Le nihilisme, le radicalisme russe est le plus souvent une affaire d’âge, on pourrait dire que c’est une maladie de jeunesse, et cela non-seulement chez l’individu, mais aussi chez la nation[1]. C’est sa jeunesse intellectuelle et politique, c’est l’inexpérience historique de la Russie qui pour tant de questions rend le Russe si prompt aux hardiesses spéculatives, si dédaigneux de l’expérience d’autrui, si confiant dans la facilité d’une transformation sociale. À ce penchant se mêle un secret amour-propre. Alors même qu’il accepte les idées de l’Occident, le Russe aime à les outrer, à les dépasser en révolution comme en toute autre chose ; c’est un élève qui aspire à devancer ses maîtres, un nouveau venu qui trouve facilement ses aînés timides et arriérés. Le Russe de toute opinion a fréquemment pour l’Occident quelque chose du sentiment des jeunes gens pour les hommes mûrs ou les vieillards ; alors même qu’il goûte nos idées ou nos leçons, il est enclin à croire que nous restons en chemin, et il se promet d’aller jusqu’au bout des routes et des idées que les autres ouvrent devant lui. « Qu’est-ce, entre nous, que vos peuples d’Europe ? me disait il y a longtemps déjà un des premiers Russes que j’ai connus.

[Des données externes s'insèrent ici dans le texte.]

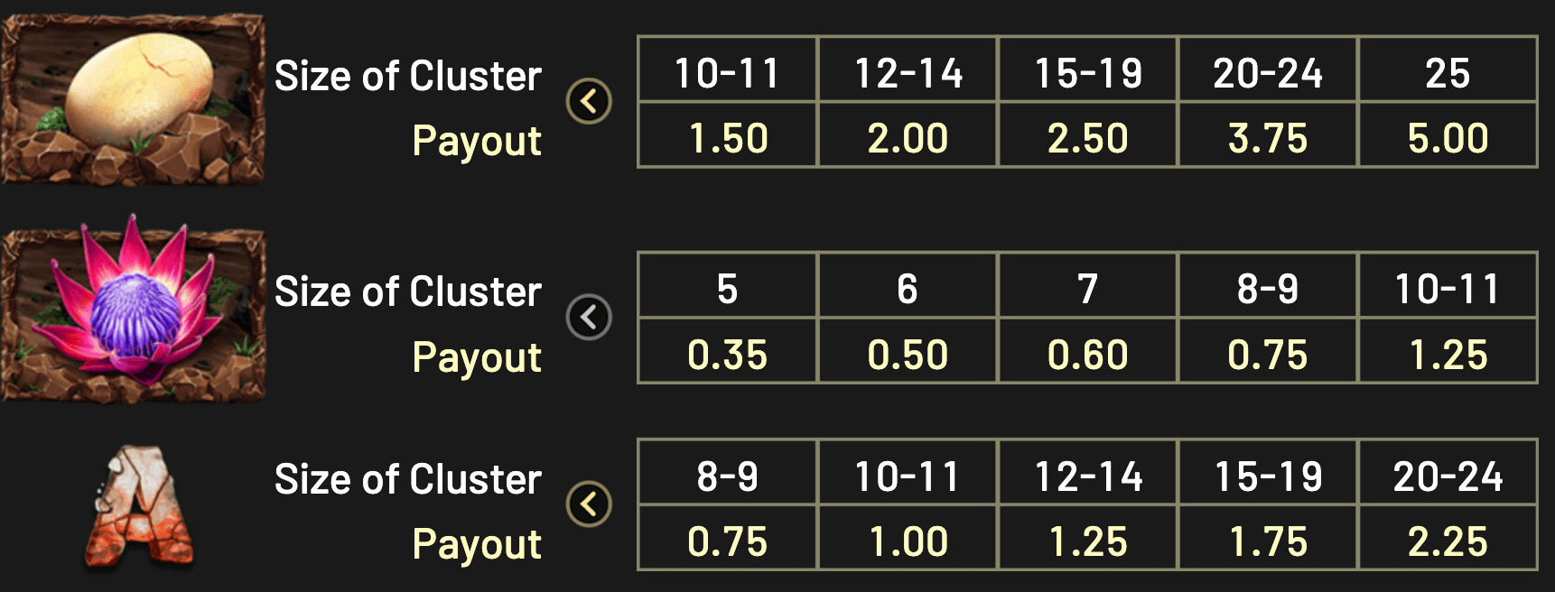The width and height of the screenshot is (1555, 592).
Task: Select egg cluster size 10-11 cell
Action: click(727, 71)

Ce sont de vieilles barbes qui ont donné tout ce dont elles étaient capables, et dont raisonnablement on ne saurait plus rien attendre ; nous n’aurons pas de mal à vous enfoncer quand notre tour sera venu[2]. » — Mais quand ce tour viendra-t-il ? Beaucoup se fatiguent d’attendre. Par malheur cette présomption nationale est loin de toujours impliquer un travail, un

  1. Dans un livre récent (V oulikou vréméni, 1879), un écrivain à tendances à la fois aristocratiques et slavophiles, le prince Mechtchersky, a donné du nihilisme une explication pathologique qui pour être paradoxale n’est peut-être pas absolument dépourvue de vérité. Selon lui, ce serait une sorte de maladie nerveuse engendrée par l’anémie et le défaut de fer dans le sang de la jeunesse des universités ; la cause en serait le manque d’exercice dans les écoles.
  2. On rencontre des propos analogues dans Fumée, de Tourguenef.